2. States will see a significant reduction in shipments of COVID-19 monoclonal antibody treatments from the federal government beginning March 21 after the White House’s request for $15.6 billion in pandemic funding stalled in Congress.”
“The age group slowest to return to the workforce” (beckershospitalreview.com)
I picked two (numbers 2 and 3) off of the list which I thought were most interesting. There were others you nay find defining.
“2. Employment by those younger than 45 or age 65 and older rebounded to about their December 2019 levels by December 2021, with some slowness among those ages 25 – 34.
3. However, there was still an employment gap of more than 1 million Americans ages 45-54 and more than 800,000 Americans ages 55 – 64 by the end of 2021.”
“COVID Pandemic Fuelled 2021 Population Drop in 73% of US Counties” (medscape.com)
(Reuters) – The toll of the COVID-19 pandemic was reflected in a natural decrease last year in the population of nearly three-quarters of U.S. counties versus the two previous years, the census bureau said on Thursday.
More than 73% of U.S. counties experienced natural decrease, or an excess of deaths over births, up from 55.5% in 2020 and 45.5% in 2019, bureau data showed.
A little later in this article; “Between 2020 and 2021, population increased in about 65% of metropolitan areas within the 50 U.S. states and the District of Columbia.”

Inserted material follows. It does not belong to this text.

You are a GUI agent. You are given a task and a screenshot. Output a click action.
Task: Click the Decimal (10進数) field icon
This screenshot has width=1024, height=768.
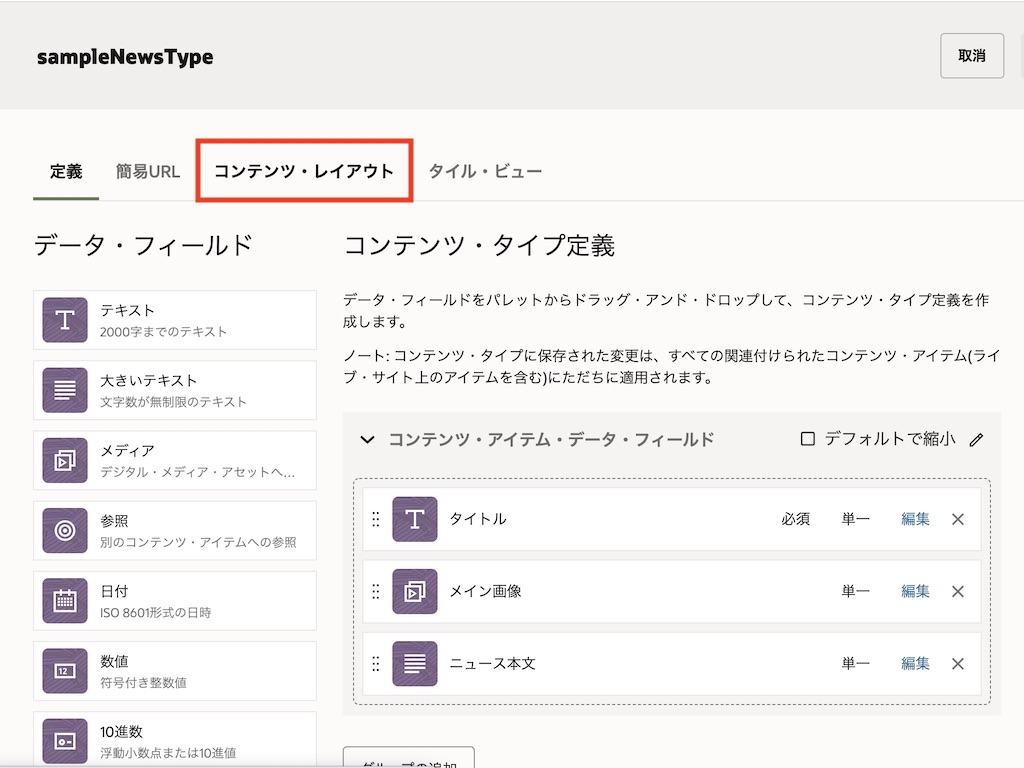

“Moderna says its low-dose COVID shots work for kids under 6” | Modern Healthcare
“Moderna’s COVID-19 vaccine works in babies, toddlers and preschoolers, the company announced Wednesday — a development that could pave the way for the littlest kids to be vaccinated by summer if regulators agree.
Moderna said that in the coming weeks it would ask regulators in the U.S. and Europe to authorize two small-dose shots for youngsters under 6.”
“Doctors Finding Hurdles to Using Pills to Treat COVID-19” (medscape.com)
This is similar to every other treatment I have read about. If you can get the treatment early on, you avoid or prevent (less likely) a severe form of Covid.
“High-risk COVID-19 patients now have new treatments they can take at home to stay out of the hospital — if doctors get the pills to them fast enough.
Health systems around the country are rushing out same-day prescription deliveries. Some clinics have started testing and treating patients in one visit,
The goal is to get patients started on either Pfizer’s Paxlovid tablets or Merck’s molnupiravir capsules within five days of symptoms appearing. That can prevent people with big health risks from growing sicker and filling up hospitals if another surge develops.”